WHAT NEEDS TO BE DONE:
Pick up the article on algorithms every software engineer should know, and continue it from its last sentence.

GIVEN PASSAGE:

Ten interesting algorithms, as a Software Engineer you should know

Arun Kumar Dave
10 min readDec 24, 2020

#1 Bloom Filter

A Bloom Filter is a data structure designed to tell, rapidly and memory-efficiently, whether an element is present in a set. It is based on a probabilistic mechanism where false-positive retrieval results are possible, but false negatives are not. In other words, a query returns either “possibly in set” or “definitely not in set”. However, elements can only be added, not removed.; the more items added, the larger the probability of false positives. Bloom filters are both fast and space-efficient.

References:

#2 PageRank

PageRank is named after Google co-founder Larry Page, and is used to rank websites in Google’s search results. It counts the number, and quality, of links to a page which determines an estimation of how important the page is. The underlying assumption is that pages of importance are more likely to receive a higher volume of links from other pages.

PageRank is defined in the original Google paper as follows:

PR(A) = (1-d) + d (PR(T1)/C(T1) + ... + PR(Tn)/C(Tn))

where,

  • we assume that a page A has pages T1 to Tn which point to it (i.e., are citations).
  • d is a damping factor which can be set between 0 and 1. It is usually set to 0.85.
  • C(A) is defined as the number of links going out of page A.

References

#3 Hilbert Curve

The algorithm implements a recursive procedure that involves simple integer operations and quickly converges to the set of points that make the Hilbert curve. The algorithm is elegant, short, and considerably easier to implement than previous recursive and nonrecursive algorithms and can be efficiently implemented in all programming languages that have integer operations and allow recursion. Location-based databases are extensively used by apps like Google Maps, Uber, and Swiggy. We explore the data structures and algorithms which allow spatial or location-based queries, like the quad tree and the Hilbert Curve.

References

#4 HyperLogLog

HyperLogLog is an algorithm developed by Facebook’s engineering team for the count-distinct problem, approximating the number of distinct elements in a multiset. Calculating the exact cardinality of a multiset requires an amount of memory proportional to the cardinality, which is impractical for very large data sets. Probabilistic cardinality estimators, such as the HyperLogLog algorithm, use significantly less memory than this, at the cost of obtaining only an approximation of the cardinality. The HyperLogLog algorithm is able to estimate cardinalities of > 109 with a typical accuracy (standard error) of 2%, using 1.5 kB of memory.

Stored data

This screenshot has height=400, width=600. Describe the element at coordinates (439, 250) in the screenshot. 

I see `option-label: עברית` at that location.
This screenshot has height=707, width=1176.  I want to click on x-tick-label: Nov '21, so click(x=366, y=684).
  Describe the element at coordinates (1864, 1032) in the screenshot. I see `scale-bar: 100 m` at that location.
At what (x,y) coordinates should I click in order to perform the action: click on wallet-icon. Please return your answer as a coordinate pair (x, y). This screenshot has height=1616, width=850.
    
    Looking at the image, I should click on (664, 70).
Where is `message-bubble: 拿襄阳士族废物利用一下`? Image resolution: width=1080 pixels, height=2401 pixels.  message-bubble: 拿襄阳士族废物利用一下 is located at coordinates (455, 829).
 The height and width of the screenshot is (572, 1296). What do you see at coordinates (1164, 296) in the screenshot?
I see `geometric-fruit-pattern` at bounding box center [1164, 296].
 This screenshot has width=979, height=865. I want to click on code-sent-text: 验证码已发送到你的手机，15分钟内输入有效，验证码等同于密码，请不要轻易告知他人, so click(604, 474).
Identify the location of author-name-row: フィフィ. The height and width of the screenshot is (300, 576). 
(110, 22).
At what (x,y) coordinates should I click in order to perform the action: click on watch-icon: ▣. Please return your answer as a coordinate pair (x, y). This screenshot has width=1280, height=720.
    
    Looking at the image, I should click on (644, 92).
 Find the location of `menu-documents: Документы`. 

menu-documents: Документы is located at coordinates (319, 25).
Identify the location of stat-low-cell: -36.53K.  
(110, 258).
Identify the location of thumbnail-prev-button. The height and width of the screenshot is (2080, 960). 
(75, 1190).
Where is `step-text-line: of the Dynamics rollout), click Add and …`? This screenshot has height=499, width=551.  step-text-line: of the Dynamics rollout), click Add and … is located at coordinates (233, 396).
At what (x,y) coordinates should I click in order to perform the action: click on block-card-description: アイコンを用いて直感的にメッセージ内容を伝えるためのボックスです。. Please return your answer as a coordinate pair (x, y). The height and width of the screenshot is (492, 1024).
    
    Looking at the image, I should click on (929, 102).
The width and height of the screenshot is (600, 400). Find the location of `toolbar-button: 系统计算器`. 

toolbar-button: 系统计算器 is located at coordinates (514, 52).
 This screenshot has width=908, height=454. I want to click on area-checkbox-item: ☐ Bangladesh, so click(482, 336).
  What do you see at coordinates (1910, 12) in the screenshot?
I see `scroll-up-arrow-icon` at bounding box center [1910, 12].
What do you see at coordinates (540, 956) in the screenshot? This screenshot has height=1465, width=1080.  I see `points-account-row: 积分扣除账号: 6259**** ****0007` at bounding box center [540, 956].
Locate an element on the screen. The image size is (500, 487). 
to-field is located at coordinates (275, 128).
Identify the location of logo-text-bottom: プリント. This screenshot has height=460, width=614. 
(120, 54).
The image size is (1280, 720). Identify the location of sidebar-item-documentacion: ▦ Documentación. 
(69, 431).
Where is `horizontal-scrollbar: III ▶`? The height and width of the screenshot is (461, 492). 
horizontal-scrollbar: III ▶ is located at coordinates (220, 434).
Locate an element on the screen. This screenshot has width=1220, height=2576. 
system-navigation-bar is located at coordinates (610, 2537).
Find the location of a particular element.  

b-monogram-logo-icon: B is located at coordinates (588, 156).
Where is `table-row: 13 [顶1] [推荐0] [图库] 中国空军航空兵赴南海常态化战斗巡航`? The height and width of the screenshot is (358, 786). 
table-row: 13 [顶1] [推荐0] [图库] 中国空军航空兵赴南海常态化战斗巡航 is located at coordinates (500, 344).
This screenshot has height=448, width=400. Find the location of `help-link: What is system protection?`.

ANSWER BOX:
Suppose you have a large data set of elements with duplicate entries chosen from a set of cardinality n and you want to find n, the number of distinct elements in the set. For example, you would like to compute the number of distinct people who visited Facebook in a given week, where every person logs in multiple times a day. This would result in a large data set with many duplicates. Obvious approaches, such as sorting the elements or simply maintaining the set of unique elements seen, are impractical because they are either too computationally intensive or demand too much memory.

References

#5 Collaborative Filtering

Collaborative filtering filters information by using the interactions and data collected by the system from other users. It’s based on the idea that people who agreed in their evaluation of certain items are likely to agree again in the future. The concept is simple: when we want to find a new movie to watch we’ll often ask our friends for recommendations. Naturally, we have greater trust in the recommendations from friends who share tastes similar to our own.

Most collaborative filtering systems apply the so-called similarity index-based technique. In the neighborhood-based approach, a number of users are selected based on their similarity to the active user. Inference for the active user is made by calculating a weighted average of the ratings of the selected users. Collaborative-filtering systems focus on the relationship between users and items. The similarity of items is determined by the similarity of the ratings of those items by the users who have rated both items.

That’s how Netflix onboards its content.

References

#6 Monte Carlo Tree Search

Monte Carlo Tree Search (MCTS) is a search technique in the field of Artificial Intelligence (AI). It is a probabilistic and heuristic driven search algorithm that combines the classic tree search implementations alongside machine learning principles of reinforcement learning.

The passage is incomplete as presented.